• Caracas (Venezuela)

Papel literario

Al instante

La comunicación en Venezuela

Gustavo Hernández Díaz / Foto Archivo

Gustavo Hernández Díaz / Foto Archivo

“El proyecto académico de Jesús María Aguirre es versátil y comprometido con la sociedad. Desde hace cuarenta años, este investigador ha brindado orientación pedagógica, moral y espiritual en aulas de clase y comunidades”

  • Tweet:

  • Facebook Like:

  • Addthis Share:

Si hemos de referirnos al pensamiento sobre comunicación social que se ha desarrollado en Venezuela desde la década los cincuenta hasta principios del siglo XXI; es indudable que la obra de Jesús María Aguirre, s.j., profesor de la UCAB y fundador de la Revista Comunicación del Centro Gumilla; es la más indicada por su rigurosidad documental y juicio ponderado.

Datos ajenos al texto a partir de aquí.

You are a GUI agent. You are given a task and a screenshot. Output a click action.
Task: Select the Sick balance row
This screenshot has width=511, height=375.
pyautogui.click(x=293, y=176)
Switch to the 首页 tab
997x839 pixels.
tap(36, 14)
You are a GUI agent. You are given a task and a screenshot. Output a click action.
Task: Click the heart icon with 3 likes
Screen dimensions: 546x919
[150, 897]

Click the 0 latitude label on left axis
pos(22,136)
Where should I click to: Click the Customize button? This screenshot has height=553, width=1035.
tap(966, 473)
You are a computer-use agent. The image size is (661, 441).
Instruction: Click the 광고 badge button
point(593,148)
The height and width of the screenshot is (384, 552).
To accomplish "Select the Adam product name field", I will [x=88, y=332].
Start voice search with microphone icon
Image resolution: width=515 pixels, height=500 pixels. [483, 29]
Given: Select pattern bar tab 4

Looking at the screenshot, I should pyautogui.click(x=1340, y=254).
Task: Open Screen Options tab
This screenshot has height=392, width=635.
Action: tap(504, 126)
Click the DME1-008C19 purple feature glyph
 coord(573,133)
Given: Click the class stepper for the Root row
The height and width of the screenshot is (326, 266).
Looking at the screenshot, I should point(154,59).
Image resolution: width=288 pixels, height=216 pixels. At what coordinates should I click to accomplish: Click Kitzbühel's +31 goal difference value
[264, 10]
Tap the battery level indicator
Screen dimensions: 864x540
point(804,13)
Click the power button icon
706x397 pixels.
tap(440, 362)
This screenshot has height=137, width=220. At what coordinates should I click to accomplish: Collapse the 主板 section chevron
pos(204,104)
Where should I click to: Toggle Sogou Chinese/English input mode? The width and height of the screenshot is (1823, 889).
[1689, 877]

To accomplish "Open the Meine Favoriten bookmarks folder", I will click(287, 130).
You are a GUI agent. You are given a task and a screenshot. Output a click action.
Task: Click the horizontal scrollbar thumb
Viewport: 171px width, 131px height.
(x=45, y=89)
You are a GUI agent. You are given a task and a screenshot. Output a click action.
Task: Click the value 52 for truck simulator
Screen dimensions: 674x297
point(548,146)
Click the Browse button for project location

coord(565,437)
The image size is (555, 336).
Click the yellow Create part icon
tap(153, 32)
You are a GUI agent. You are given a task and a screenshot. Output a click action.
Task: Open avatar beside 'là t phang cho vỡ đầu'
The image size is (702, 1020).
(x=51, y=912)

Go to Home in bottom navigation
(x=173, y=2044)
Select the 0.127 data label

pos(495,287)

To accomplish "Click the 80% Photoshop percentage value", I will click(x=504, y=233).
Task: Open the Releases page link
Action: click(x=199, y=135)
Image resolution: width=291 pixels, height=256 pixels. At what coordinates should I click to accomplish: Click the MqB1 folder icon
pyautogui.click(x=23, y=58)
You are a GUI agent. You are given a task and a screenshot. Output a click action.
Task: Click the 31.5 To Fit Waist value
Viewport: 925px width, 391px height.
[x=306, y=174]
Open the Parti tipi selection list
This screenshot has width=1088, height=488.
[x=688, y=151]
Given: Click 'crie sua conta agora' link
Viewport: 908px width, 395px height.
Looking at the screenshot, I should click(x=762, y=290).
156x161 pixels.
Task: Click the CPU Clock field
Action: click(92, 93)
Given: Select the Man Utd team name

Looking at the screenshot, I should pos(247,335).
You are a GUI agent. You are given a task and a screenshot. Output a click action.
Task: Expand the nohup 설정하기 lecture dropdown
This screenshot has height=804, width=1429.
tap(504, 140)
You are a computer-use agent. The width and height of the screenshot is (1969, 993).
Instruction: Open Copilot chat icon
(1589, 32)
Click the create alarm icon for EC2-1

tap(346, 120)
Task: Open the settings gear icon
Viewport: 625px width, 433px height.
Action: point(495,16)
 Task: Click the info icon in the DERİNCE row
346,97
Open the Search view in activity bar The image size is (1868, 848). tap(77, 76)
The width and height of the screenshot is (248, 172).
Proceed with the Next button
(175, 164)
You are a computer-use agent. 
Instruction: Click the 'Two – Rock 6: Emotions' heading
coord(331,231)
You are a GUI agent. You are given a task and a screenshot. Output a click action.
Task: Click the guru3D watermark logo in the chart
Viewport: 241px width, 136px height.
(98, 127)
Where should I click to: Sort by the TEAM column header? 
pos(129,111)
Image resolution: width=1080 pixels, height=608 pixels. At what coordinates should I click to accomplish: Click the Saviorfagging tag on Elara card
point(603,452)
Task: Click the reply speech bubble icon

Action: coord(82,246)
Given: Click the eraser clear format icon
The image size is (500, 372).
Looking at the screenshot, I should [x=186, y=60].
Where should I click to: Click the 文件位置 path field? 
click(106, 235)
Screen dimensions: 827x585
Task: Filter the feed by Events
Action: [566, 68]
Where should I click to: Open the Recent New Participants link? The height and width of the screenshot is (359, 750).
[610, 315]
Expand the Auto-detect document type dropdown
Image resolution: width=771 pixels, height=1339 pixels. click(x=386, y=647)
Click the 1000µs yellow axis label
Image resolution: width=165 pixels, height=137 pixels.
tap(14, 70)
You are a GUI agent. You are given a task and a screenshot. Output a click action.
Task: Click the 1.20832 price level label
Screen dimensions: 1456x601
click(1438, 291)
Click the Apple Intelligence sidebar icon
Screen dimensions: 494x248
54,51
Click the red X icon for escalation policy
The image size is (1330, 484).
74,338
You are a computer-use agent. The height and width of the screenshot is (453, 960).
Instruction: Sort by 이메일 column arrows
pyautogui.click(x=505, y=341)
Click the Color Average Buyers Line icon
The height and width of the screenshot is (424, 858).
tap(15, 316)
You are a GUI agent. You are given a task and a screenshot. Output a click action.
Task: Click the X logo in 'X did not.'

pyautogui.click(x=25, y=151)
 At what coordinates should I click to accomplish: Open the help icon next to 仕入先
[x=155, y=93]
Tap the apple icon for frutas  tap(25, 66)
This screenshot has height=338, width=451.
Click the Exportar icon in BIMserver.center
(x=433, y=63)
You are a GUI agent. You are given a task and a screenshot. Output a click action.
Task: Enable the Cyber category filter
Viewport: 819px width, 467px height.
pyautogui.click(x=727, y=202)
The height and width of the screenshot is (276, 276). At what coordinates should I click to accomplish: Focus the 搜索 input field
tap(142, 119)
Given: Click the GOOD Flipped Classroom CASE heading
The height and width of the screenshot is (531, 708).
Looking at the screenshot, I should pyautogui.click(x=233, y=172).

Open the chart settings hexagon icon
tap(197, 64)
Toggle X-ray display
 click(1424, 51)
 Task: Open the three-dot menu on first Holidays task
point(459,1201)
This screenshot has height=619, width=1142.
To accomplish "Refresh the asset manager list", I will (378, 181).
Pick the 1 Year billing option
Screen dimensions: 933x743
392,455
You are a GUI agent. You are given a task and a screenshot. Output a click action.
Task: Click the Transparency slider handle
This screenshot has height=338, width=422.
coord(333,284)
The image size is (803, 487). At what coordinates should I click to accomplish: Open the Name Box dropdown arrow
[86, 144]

El proyecto académico de Jesús María Aguirre es versátil y comprometido con la sociedad. Desde hace cuarenta años, este investigador ha brindado orientación pedagógica, moral y espiritual en aulas de clase y comunidades. Ha transitado, además, un elenco de temas: comunicación alternativa, epistemología, semiótica, análisis cinematográfico, sociología de las profesiones.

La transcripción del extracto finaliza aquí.